Edinburgh’s food outlets alone throw away 3.6 million meals every year.
However, a food app is on a mission to tackle the problem, and to help Scotland’s restaurants, hotels and retailers reduce their heavy waste volume.
The free Too Good To Go app, which compiled these food wastage figures, connects people with unsold food from restaurants or food outlets, which they can purchase at a reduced price.
Currently 6 million people use the app, but they’re calling on more food businesses and consumers in Scotland to join the food waste movement and rescue unsold meals.
From coffee shops to ice cream parlours, customers are able to search, filter and find preferred stores as well as discovering nearby stores.
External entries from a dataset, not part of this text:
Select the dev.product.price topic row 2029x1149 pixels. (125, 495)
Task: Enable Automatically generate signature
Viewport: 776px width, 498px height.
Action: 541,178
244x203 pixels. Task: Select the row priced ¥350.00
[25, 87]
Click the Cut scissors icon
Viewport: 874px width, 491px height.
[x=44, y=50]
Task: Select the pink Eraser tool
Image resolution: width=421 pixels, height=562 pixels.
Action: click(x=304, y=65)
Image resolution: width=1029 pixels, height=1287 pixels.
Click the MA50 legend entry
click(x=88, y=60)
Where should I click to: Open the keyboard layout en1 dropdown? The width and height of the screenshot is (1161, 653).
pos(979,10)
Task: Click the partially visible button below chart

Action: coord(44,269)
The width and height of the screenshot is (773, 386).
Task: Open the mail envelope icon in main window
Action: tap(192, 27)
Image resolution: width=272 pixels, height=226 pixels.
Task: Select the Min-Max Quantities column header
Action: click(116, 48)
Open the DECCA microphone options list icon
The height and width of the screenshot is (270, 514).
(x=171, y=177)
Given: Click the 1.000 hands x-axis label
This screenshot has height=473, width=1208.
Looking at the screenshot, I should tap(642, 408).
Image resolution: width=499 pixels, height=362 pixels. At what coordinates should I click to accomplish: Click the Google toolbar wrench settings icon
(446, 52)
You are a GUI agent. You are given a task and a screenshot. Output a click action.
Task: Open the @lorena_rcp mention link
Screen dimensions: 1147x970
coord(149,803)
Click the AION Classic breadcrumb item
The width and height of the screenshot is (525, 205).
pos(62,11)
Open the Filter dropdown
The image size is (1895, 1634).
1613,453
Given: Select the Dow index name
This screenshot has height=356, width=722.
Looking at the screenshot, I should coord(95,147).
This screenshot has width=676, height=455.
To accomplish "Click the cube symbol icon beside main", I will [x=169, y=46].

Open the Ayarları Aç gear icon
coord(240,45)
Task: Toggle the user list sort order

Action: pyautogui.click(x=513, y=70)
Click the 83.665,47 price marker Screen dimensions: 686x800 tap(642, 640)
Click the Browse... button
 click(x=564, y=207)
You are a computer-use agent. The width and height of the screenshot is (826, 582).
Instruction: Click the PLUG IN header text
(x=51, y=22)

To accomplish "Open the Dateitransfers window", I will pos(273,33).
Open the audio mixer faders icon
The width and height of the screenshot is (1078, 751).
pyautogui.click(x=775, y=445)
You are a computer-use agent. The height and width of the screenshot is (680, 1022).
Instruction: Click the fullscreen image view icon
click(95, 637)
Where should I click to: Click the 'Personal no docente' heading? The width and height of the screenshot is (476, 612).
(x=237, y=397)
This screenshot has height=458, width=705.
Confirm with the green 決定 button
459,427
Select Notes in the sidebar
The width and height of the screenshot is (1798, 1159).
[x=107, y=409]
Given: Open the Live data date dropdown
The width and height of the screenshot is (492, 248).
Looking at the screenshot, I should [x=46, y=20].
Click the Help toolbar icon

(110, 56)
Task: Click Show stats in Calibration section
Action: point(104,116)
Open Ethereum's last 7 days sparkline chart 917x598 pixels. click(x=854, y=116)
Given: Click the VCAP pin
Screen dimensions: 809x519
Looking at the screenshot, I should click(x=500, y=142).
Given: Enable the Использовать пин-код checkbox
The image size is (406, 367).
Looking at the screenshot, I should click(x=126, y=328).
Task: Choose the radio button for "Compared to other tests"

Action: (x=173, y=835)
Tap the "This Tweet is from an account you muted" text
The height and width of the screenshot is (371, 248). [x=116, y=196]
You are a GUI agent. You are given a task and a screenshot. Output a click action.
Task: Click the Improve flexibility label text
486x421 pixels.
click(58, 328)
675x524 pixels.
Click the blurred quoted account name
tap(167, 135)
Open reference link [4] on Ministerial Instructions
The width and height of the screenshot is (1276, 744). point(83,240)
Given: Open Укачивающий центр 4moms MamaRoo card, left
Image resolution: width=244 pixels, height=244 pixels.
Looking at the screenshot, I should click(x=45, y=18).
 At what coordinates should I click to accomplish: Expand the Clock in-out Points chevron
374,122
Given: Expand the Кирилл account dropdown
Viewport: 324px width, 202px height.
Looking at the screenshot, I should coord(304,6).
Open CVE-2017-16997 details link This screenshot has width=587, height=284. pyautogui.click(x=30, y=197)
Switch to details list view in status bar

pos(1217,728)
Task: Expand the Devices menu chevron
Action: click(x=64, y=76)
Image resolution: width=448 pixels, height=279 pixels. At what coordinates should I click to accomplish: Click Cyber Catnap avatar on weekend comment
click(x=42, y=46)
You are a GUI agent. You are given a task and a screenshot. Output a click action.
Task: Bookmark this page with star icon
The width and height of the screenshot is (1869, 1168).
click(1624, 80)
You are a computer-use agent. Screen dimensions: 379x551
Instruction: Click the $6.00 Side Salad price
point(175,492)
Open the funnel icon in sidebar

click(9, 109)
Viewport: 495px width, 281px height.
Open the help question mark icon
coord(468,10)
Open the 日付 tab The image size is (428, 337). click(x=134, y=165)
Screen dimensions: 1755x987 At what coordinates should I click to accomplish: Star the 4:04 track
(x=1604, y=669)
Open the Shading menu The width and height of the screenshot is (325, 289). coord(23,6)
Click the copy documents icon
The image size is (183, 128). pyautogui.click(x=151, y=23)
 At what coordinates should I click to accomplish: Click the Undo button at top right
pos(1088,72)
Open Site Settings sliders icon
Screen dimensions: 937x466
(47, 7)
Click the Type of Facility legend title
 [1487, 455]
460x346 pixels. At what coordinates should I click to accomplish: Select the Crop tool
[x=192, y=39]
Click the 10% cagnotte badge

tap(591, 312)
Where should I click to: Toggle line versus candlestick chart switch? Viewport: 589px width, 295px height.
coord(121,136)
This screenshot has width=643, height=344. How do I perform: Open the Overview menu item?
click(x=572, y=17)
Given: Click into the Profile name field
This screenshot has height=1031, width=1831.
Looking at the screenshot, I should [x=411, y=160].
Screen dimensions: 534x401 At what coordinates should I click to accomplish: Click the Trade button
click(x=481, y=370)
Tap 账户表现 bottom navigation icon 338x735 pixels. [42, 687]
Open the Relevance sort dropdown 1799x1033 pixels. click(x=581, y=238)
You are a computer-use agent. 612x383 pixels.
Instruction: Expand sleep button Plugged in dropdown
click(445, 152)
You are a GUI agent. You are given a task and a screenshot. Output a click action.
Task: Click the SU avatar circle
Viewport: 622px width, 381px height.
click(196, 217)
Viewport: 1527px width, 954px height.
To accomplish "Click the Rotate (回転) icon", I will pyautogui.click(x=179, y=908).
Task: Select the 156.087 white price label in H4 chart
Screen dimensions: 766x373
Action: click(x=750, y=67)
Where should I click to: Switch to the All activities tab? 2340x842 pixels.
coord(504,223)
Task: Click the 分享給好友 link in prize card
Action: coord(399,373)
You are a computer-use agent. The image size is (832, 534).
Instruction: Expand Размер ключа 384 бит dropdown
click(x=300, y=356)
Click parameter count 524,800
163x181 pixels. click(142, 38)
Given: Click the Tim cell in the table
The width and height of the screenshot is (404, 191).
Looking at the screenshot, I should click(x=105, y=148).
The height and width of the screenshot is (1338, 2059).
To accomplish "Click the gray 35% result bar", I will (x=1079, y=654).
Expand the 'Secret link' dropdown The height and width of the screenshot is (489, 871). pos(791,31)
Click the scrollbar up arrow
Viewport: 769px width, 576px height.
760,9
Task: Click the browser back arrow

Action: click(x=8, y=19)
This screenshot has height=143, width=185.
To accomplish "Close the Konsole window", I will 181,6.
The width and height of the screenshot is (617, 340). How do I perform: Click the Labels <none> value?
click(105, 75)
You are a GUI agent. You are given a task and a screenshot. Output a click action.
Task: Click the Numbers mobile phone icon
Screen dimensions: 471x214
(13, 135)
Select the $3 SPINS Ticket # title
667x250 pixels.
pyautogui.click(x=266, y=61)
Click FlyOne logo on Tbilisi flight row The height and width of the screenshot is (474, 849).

The app also shows the amount left and types of unsold food that will be thrown out at the end of the day.
The figures from Too Good To Go are released following Michael Gove’s announcement of a £15m fund to combat food waste in the UK.
While this funding will focus on reducing food waste from manufacturers, the Too Good To Go app is tackling the issue of edible, freshly prepared food that restaurants, hotels and retailers are forced to throw away at the end of trading.
As well as the cost to the environment, figures from Wrap state that food waste costs UK businesses over £2.5 million every week.
The app has rescued over seven million meals in nine countries across the world, with 300,000 of these in the UK.
They’ve saved meals from the bin at over 15,000 retailers including YO! Sushi, AccorHotels, Bonnie Burrito, Hendersons Salad Table, Twelve Triangles in Edinburgh and Il Cappuccino in Glasgow.
Hayley Conick, UK MD at Too Good To Go, said “No one leaves the lights on when they leave the house. Yet whether it’s in restaurants, food shops or our own homes we don’t think twice about throwing away perfectly good food.
“This isn’t just a problem in Scotland – 1.6bn tonnes of food is thrown away globally each year – and that’s 1.6bn tonnes too many.
“By creating a new market for surplus food we’re making sure that more food gets eaten, leaving businesses, consumers and the planet as winners in the process.”